# [EXERCISE]
Quote the following lines word for word.

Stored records
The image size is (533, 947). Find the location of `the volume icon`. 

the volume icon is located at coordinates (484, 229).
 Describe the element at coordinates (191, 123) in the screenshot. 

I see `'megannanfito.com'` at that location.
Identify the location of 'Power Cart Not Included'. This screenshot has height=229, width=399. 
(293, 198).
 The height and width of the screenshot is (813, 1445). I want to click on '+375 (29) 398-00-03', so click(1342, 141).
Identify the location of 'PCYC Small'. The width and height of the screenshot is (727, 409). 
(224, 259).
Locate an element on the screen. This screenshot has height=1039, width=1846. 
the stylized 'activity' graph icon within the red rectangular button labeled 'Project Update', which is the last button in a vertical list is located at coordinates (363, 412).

# [EXPECTED OUTPUT]
The image size is (533, 947). Find the location of `the volume icon`. 

the volume icon is located at coordinates (484, 229).
 Describe the element at coordinates (191, 123) in the screenshot. 

I see `'megannanfito.com'` at that location.
Identify the location of 'Power Cart Not Included'. This screenshot has height=229, width=399. 
(293, 198).
 The height and width of the screenshot is (813, 1445). I want to click on '+375 (29) 398-00-03', so click(1342, 141).
Identify the location of 'PCYC Small'. The width and height of the screenshot is (727, 409). 
(224, 259).
Locate an element on the screen. This screenshot has height=1039, width=1846. 
the stylized 'activity' graph icon within the red rectangular button labeled 'Project Update', which is the last button in a vertical list is located at coordinates (363, 412).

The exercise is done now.